TRADING IN CELLMID LIMITED SECURITIES BY DIRECTORS, EXECUTIVE OFFICERS AND EMPLOYEES

 

Preamble

This Policy Document regulates dealings in the Company’s Securities structured financial product and derivatives (collectively Securities) by Directors and Employees. The Directors will monitor and review the application of this policy to ensure its appropriateness and compliance with by Directors and Employees.  

The fundamental principle is that Directors and Employees are not permitted to trade in the Company’s Securities while in possession of information that is not generally available in the public domain in order to ensure compliance with the insider trading provisions of the Corporations Act. In addition, this policy applies to advisers, contractors and consultants who may obtain confidential or price sensitive information in relation to the Company.  

Insider trading occurs when a person is in possession of information that is not generally available and which, if generally available, a reasonable person would expect it to have a material effect on the price or value of the Company’s shares. This extends to passing on price sensitive information to family, friends or other persons who may use that information to trade in the Company’s Securities.  

The penalty for breach of the insider trading provisions of the Corporations Act includes fines and, in some circumstances, a jail term  

It is the responsibility of the individual to ensure they do not buy or sell or trade or provide relevant information or advice to third parties while in possession of price sensitive information. This responsibility remains with the individual and cannot be varied or absolved by seeking to rely on statements by any other Employee or Director of the Company.  

Directors 

If a Director wishes to buy or sell Securities then the following procedure must be followed. First of all, the Director must complete and provide the Chairman with a request in writing for permission to trade in Securities and confirming they do not possess price sensitive information. If the Chairman wishes to by or sell Securities then the written request will be provided to the CEO who may then proceed to issue the No Objection notice in accordance with this provision.  

Following the submission of the request to trade, the Chairman may issue a “No Objection” confirmation in writing. If a “No Objection” confirmation is not given then trading is prohibited.

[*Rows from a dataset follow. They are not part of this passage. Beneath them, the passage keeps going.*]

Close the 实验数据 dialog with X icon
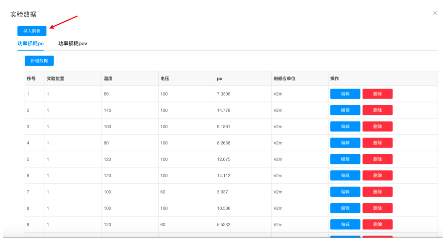(435, 13)
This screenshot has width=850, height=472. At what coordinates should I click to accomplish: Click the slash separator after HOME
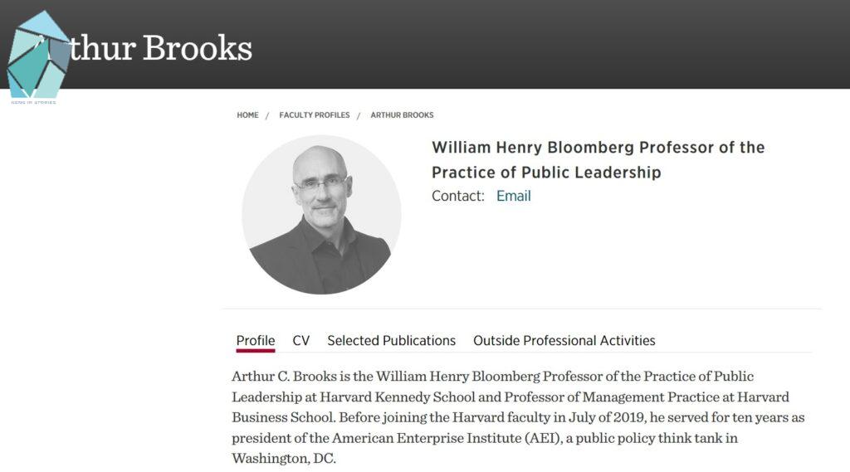(x=267, y=115)
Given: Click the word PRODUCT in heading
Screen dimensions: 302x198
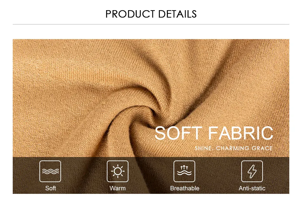Looking at the screenshot, I should pos(130,14).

If a “No Objection” confirmation is given then the Director concerned may buy or sell Securities until the earlier of 10 business days after issue of the “No Objection” confirmation, the date they become aware of unpublished price sensitive information or the date the “No Objection” confirmation is withdrawn by the Company, which can be at any time.  

Employees

If an Employee wishes to buy or sell Securities then the following procedure must be followed. First of all the Employee must complete and provide the Chief Executive Officer (CEO) with a “No Objection Request” form requesting permission to trade in Securities and confirming they do not possess price sensitive information. A sample of this form appears at the back of this policy.  

Following the submission of a “No Objection Request”, the CEO may issue a “No Objection” notice. If a “No Objection” notice is not given then trading is prohibited. If a “No Objection” notice is given then the Employee concerned may buy or sell Securities until the earlier of 10 business days after issue of the “No Objection” notice, the date they become aware of unpublished price sensitive information or the date the “No Objection” notice is withdrawn by the Company, which can be at any time.   The Board will be advised of all “No Objection” notices issued.    

General Restrictions on the ability of Directors and Employees to trade in Securities 

Notwithstanding the above:  

  • Directors and Employees are prohibited from buying or selling Securities at any time if they are aware of any information of a potentially price sensitive nature with has not been released to ASX or has not otherwise been made public.  
  • Directors and Employees shall in all circumstances be prohibited from:
    • “short-selling” Shares (or an interest in Shares) – that is selling Shares, or an interest in Shares,  beyond the level of the Directors or Employee’s holdings;
    • Trading in Securities which operate to limit the economic risk associated with a Director or Employee’s holding of unvested Shares which are to be issued subject to the Employee having satisfied certain performance conditions, under the Company’s Share Option Plan; or
    • Trading in Securities which enable a Director or Employee to profit from a decrease in the market price of Shares.  

The responsibility for trading in the Company’s Securities remains with the individual at all times.